We crossed the bridge into Miamisburg and there it was: Sitting right at the end of the bridge was the very first hamburger restaurant I had ever seen.
It must have been in the early 1960s. Our entire family loaded into our old Chevy Belair and rode a little over five miles to “The Burg.”
There was a significant rivalry between the kids from Germantown and the kids from Miamisburg. Rarely did we have anything nice to say about “The Burg.”
It changed that day. From that day on, we loved going to “The Burg” for a 15-cent burger.
That little hamburger restaurant was named Burger Chef. It seemed like everything they sold (hamburger, French fries or a milk shake) was only 15 cents each.
The older boys from Germantown loved it because they could take a girl on a date and for 90 cents they could both eat. For another dollar (50 cents each) they could go a movie. A gallon of gas was only 30 cents.
For the low, low price of $2.20 you could take a girl out on a really cheap date.
That was the beginning of my many experiences with convenient foods. At that time in our food history, we didn’t have many fast-food options. Years later, the Wilmington Burger Chef was converted into a Hardee’s. Today, a quick drive down Rombach Avenue provides all the options you might need for quick grub.
As a youngster, whenever we headed to southern Indiana to visit grandparents, Mom would pack bologna and cheese sandwiches for the trip. A pit stop would only be for gas, never for food. Certainly, there were restaurants along the route, but they were not very convenient for a family of six.

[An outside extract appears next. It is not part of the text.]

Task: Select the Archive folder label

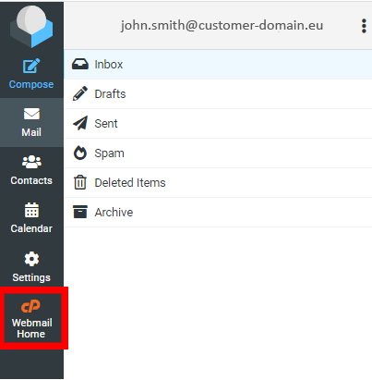Action: click(x=114, y=213)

A quick stop for a burger would have been nice.
Now that I’m older and the pandemic has restricted our dining options, we often go out just for drive-through, convenient food. During our entire year of being grounded by COVID and not being able or comfortable going to regular sit-down restaurants, a trip out for dinner might take us out of town for convenient food that is not available in town.
We visited Sonic, Long John Silver’s and White Castles. We also drove into Dayton for a Root Beer Stand experience, where I enjoyed a foot-long hotdog loaded with lots of condiments, followed by a root beer.
Now, that was just downright good eating — I ended up wearing a lot of it.
At times, I find that I choose my convenient food based on whether I’m driving or not. There is no way I would try wrestling down a big, sloppy Burger King Whopper while driving. If I did, I would be wearing a shirt-full of mayonnaise, lettuce, tomato, and pickle by the time I got on the interstate.
Maybe it would be a good idea to carry a supply of lobster-eating bibs in the glove box if I’m going to eat in the car. That would save having to do laundry when I got home.
Years ago, I was driving my little, red Jeep Wrangler home from a respiratory therapy convention in Cleveland. I was in a hurry to get home, so I headed south as soon as the last speaker finished. I had skipped lunch and was getting hungry. Soon, I realized that there was a McDonald’s at almost every exit on I-71.
I waited a short while before pulling over. Rather than buying a burger or other sandwich that could leak stuff all over my shirt, I decided to go with something I thought would be clean and easy to eat – McNuggets.
Of course, I couldn’t eat them dry, so I had the girl at the food pick-up window throw in an extra little white tub of barbecue sauce. It was a great food pit stop. I probably was off the highway barely five minutes.
I loved my little Jeep Wrangler, but if you have ever driven one, you realize it can be a bumpy ride. You feel every pothole and every bump in the road. It is never smooth.
I opened a little tub of sauce and carefully held it with the thumb and index finger of my left hand. I was steering with the other three fingers of my left hand while balancing the sauce. My right hand was free to pick up nuggets and dip them into the sauce.
I had only driven a few miles when I realized this was not a good plan.
Just as I prepared to dunk my next nugget into the little tub of barbecue sauce, I hit a good-sized pothole. Rather than a nice dip-of-the-nugget, the bump caused me to slam the nugget into the sauce. Thick red barbecue sauce flew out of that tub like doing a cannonball in a baby pool.
It looked like an injured opossum had jumped into the Jeep and ran back-and-forth across the dashboard. A lobster bib would not have helped.
I had to pull over at the next gas station, grab a handful of wet paper towels and that long stick with the sponge and squeegee on the end to clean off the entire inside of my windshield. It took a while.
That helping of McNuggets certainly did not save me any time, and they were anything but convenient.
I don’t think I’ve eaten chicken McNuggets since then.
I’ll see you at the drive-thru.
Randy Riley is a former Mayor of Wilmington and former Clinton County Commissioner.